Secondo la leghista fedelissima di Salvini e sottosegretaria alla Cultura del governo, Lucia Borgonzoni, un nostro concorso di fotoreportage avrebbe potuto istigare persone a fotografare le scritte sui muri di Bologna perché «belle». Ma bastava leggere il testo del concorso per capire che non era affatto così.

«Premiare chi fotografa qualcosa che è un reato istiga a fare qualcosa che non andrebbe fatto soprattutto quando i portici dovrebbero essere riconosciuti come Patrimonio dell’Umanità. Dire che viene premiato qualcuno che fa delle foto a degli scarabocchi, e viene messa l’immagine di uno scarabocchio, sembra che si istighi a fare una foto perché è bello». È l’interpretazione della leghista e sottosegretaria alla Cultura nel governo Draghi, la bolognese fedelissima a Matteo Salvini, Lucia Borgonzoni, del concorso fotografico sui “Muri di Bologna” ideato dal nostro giornale. Alla domanda rivolta alla sottosegretaria: «Ha letto il testo del concorso?», Borgonzoni non ha risposto. E forse ha fatto bene, potrebbe essersi risparmiata una bella figuraccia. Perché chi ha letto il testo, e soprattutto ha saputo comprenderlo, ha capito che il concorso non istigava né a scrivere sui muri né a fotografare le scritte sui muri «perché belle» (come dice la sottosegretaria alla Cultura). Se le scritte sui muri di Bologna sono belle o brutte non spetta dirlo a noi, organizzatori del concorso fotografico. Lo diranno i lettori. 

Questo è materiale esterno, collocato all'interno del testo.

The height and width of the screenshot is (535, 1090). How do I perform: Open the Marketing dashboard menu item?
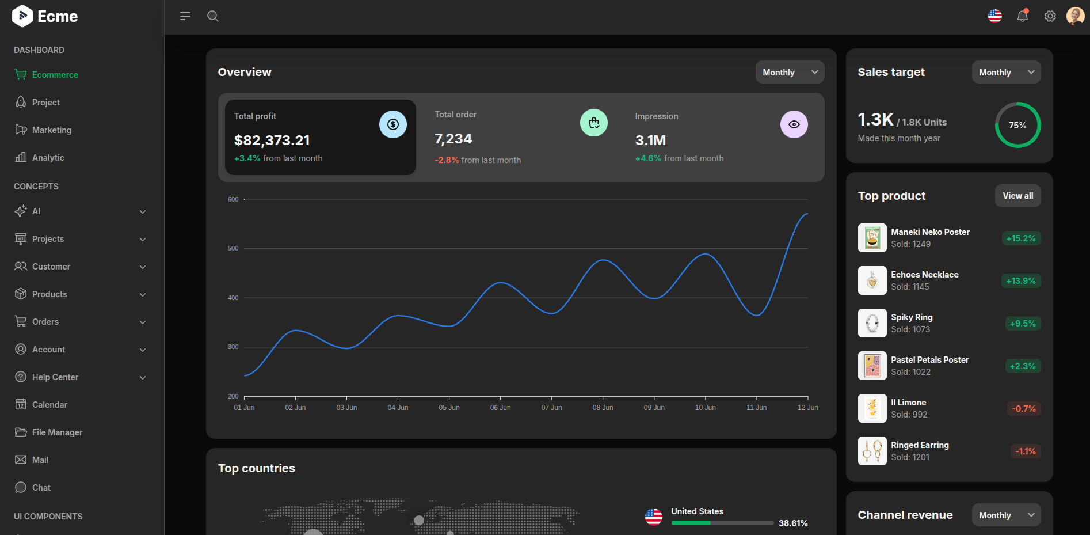click(x=52, y=130)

Ma il “bello” di tutto questo è che il nostro concorso fotografico sui muri di Bologna non è stato un concorso sulle scritte sui muri della città. È stato un concorso di fotoreportage sui muri di Bologna, ovvero era possibile inviarci fotografie anche semplicemente dei portici di Bologna (senza scritte) oppure dei palazzi di periferia (senza scritte) oppure delle serrande chiuse dei negozi, oppure i graffiti, oppure anche le scritte sui muri fotografate, magari, per denunciare quel reato di cui parla la sottosegretaria.  

 

A noi della Gazzetta di Bologna è dispiaciuto molto che c’è qualcuno che giudica un concorso fotografico dall’immagine usata senza aver letto o forse compreso il testo. Un’usanza, quella di fermarsi alla foto, o all’immagine, o all’apparenza (senza badare ai contenuti), ainoi, molto diffusa e che potrebbe “istigare” qualcuno a capire fischi per fiaschi. 

Il ricavato del concorso andava interamente a un’associazione che si occupa di formazione di bambini in Senegal.